Our Instagram World
It’s official: we now live in an Instagram world as far as marketing is concerned. For B2C marketing, this has been true for some time, perhaps even before Facebook acquired Instagram. Products marketed online depend on visual branding, sometimes in ways completely unrelated to the items that are hawked. Consider the Cialis™ bathtub images. What do they have to do with a medication to treat ED? But we all associate the bathtubs with pills anyway.
Visual branding has now taken over B2B marketing as well. Many B2B vendors now communicate their message in infographics, pictograms, photos, and charts. The prevalence of “responsive web design” that allows a website’s content to be displayed on any device, desktop or mobile, furthers this trend. After all, reading several paragraphs of text on a smartphone is taxing. The result? Anything over 30 words is long-form. People want short, snappy, and cute.
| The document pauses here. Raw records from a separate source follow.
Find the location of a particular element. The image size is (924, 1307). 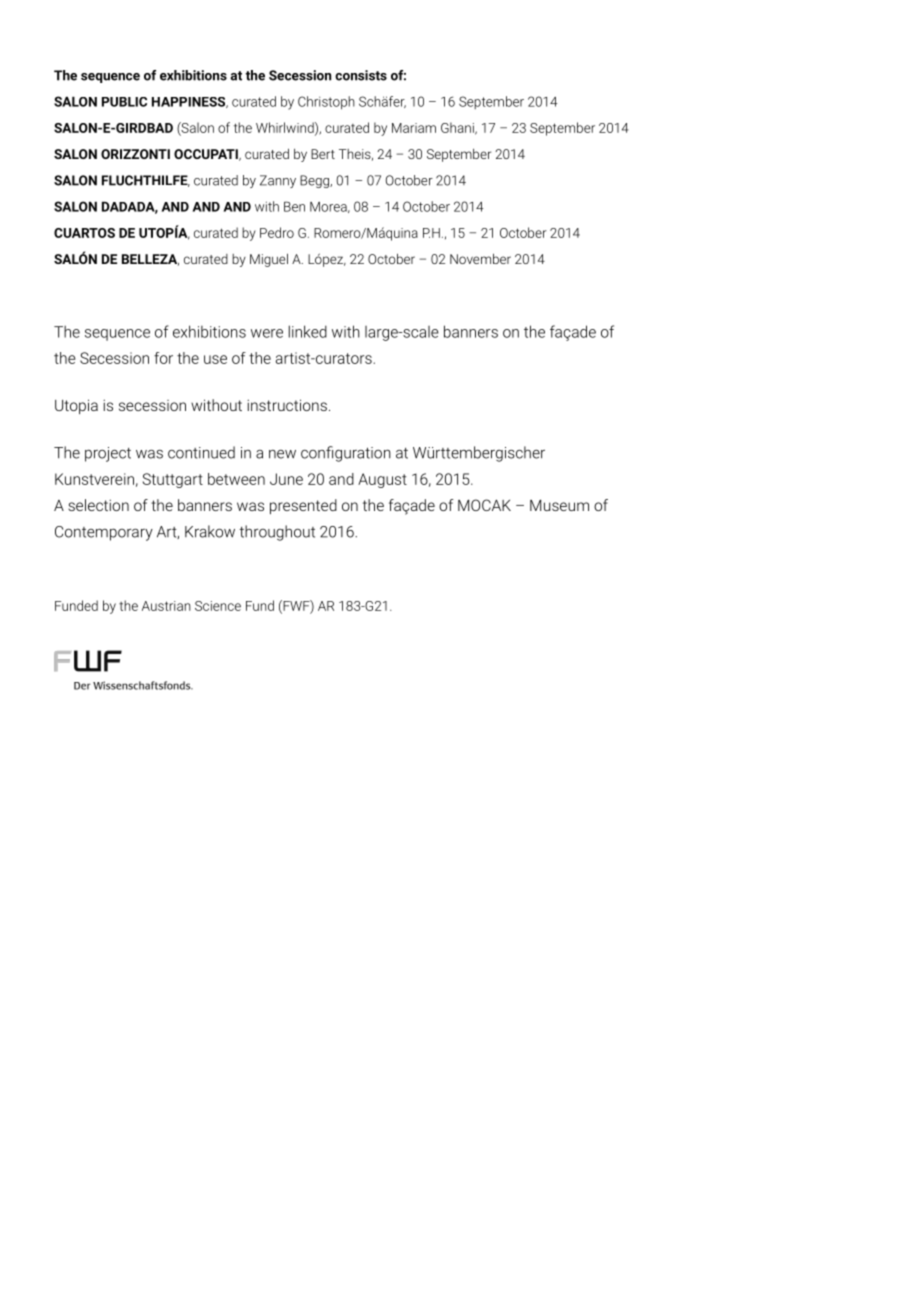

Museum is located at coordinates (559, 505).
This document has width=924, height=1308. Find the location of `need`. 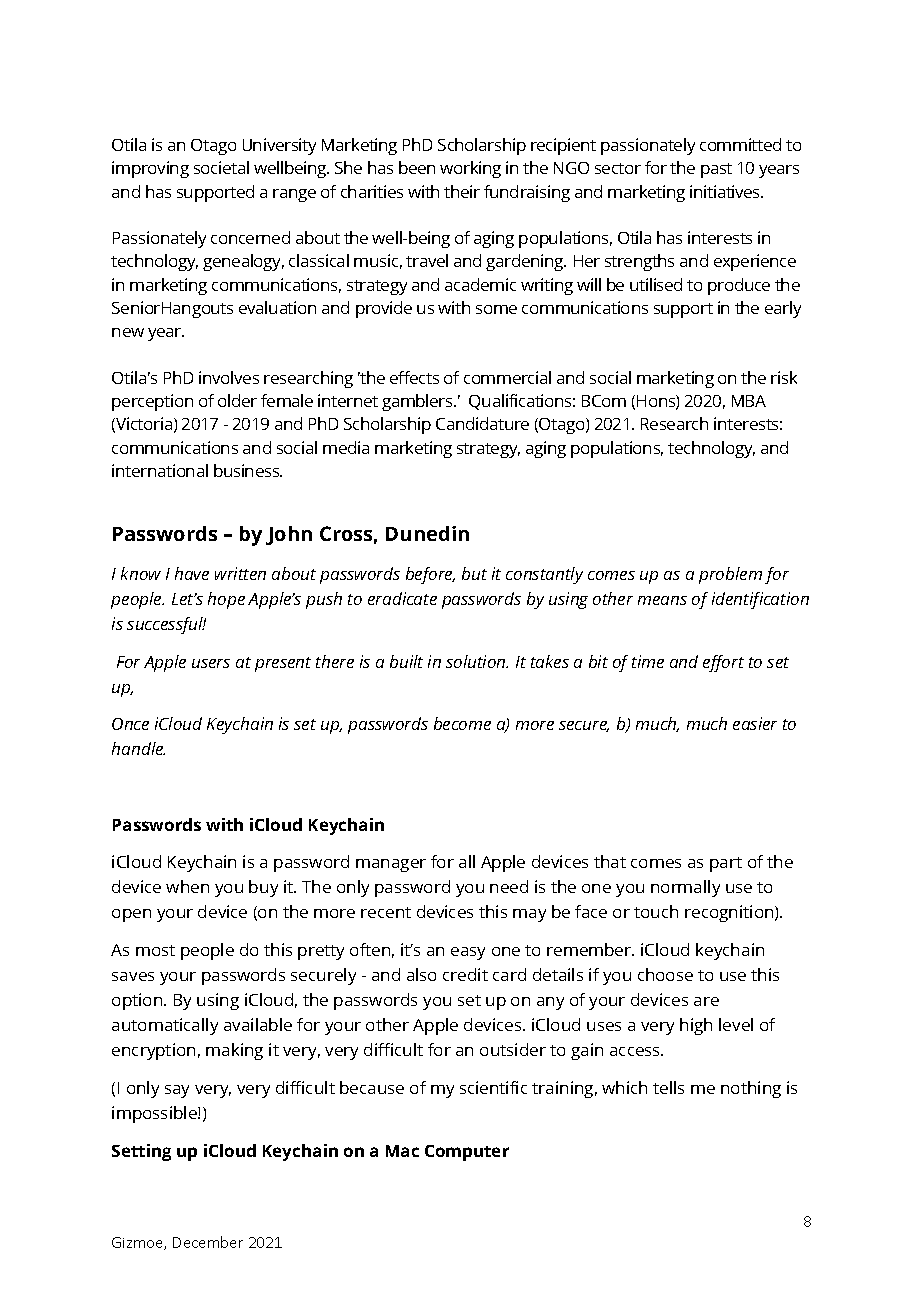

need is located at coordinates (509, 886).
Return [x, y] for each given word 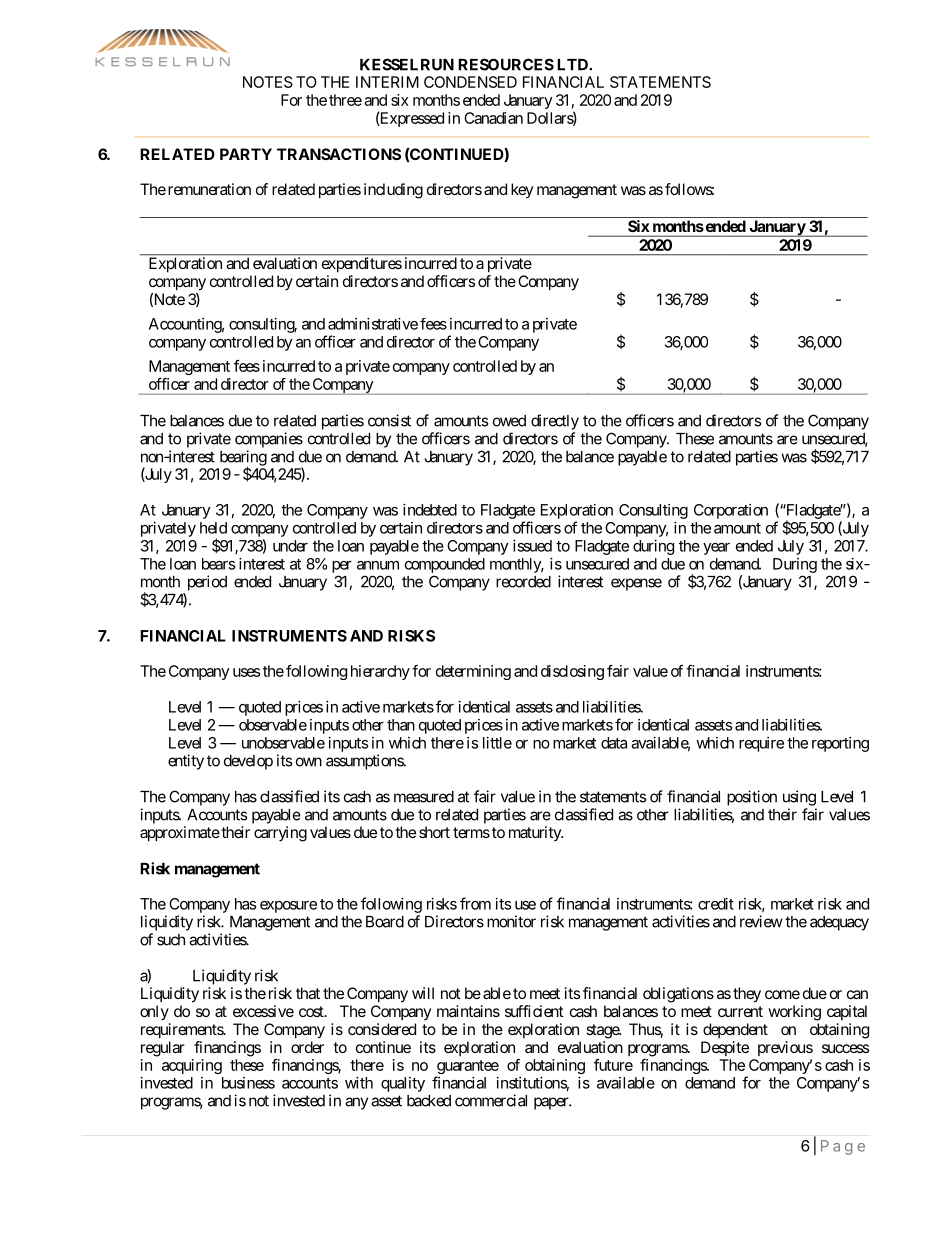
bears [218, 564]
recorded [523, 582]
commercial [491, 1100]
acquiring [192, 1066]
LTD [573, 65]
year [716, 549]
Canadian [493, 118]
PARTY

Increasing use of mobile devices also produces more demand for video. With video, information can be combined with visual imagery but in a format that doesn’t require reading. Advertisers benefit from being able to convey 2-3 minutes of information while holding the viewer’s attention. But what if they need to convey more information? What if the information is technical or complex?

The Threat to Case Studies
In the distant past, B2B companies used case studies to establish credibility and explain how their products or services work. Many even created longer white papers, and they still do, especially in extremely technical fields such as engineering. Anyway, case studies usually consisted of 2-3 pages of text with no images except, perhaps, a logo. They were intended to be read by prospective buyers.
Neil Patel cites research showing that long-form content marketing still produces great results. But when I click on links for “case studies” on many websites, I encounter screen-wide banners containing photos or graphics accompanied by pithy phrases or a single sentence. The information conveyed is very simple and focused on product or service features. No stories are told. There isn’t any room for narratives. Such “case studies” are merely product feature sheets in digital form.

The Value of Success Stories
What do B2B buyers want? Laura Ramos of Forrester reports that they want 3 things: customer/peer examples, content from credible sources, and short content. They don’t want lists of product features.
Marketers have long known that purchases happen on the basis of emotion, not just on information. B2B buyers, especially, want to know how a product or service will solve their problem, ameliorate their pain. When they come across examples of how peers have overcome their challenges by using a particular product or service, the prospective buyers become engaged.
In even simpler terms, buyers crave stories—stories that reflect their own challenges and how those challenges can be successfully addressed. Telling stories stimulates ideas and solutions because they focus on real people and specific events. Stories move us all.
Success stories are especially powerful marketing tools. They provide concrete details and help others imagine solutions to particular problems. Lists of product or service features cannot be substituted for stories that show benefits.Without returning to nothing-but-text case studies, how can we tell success stories in a connected, compelling way in our digital age? Perhaps we could design “curated success stories.” That is, tell connected narratives, complete with accompanying visuals, in chewable chunks, like better museums do. What do you think? Any suggestions?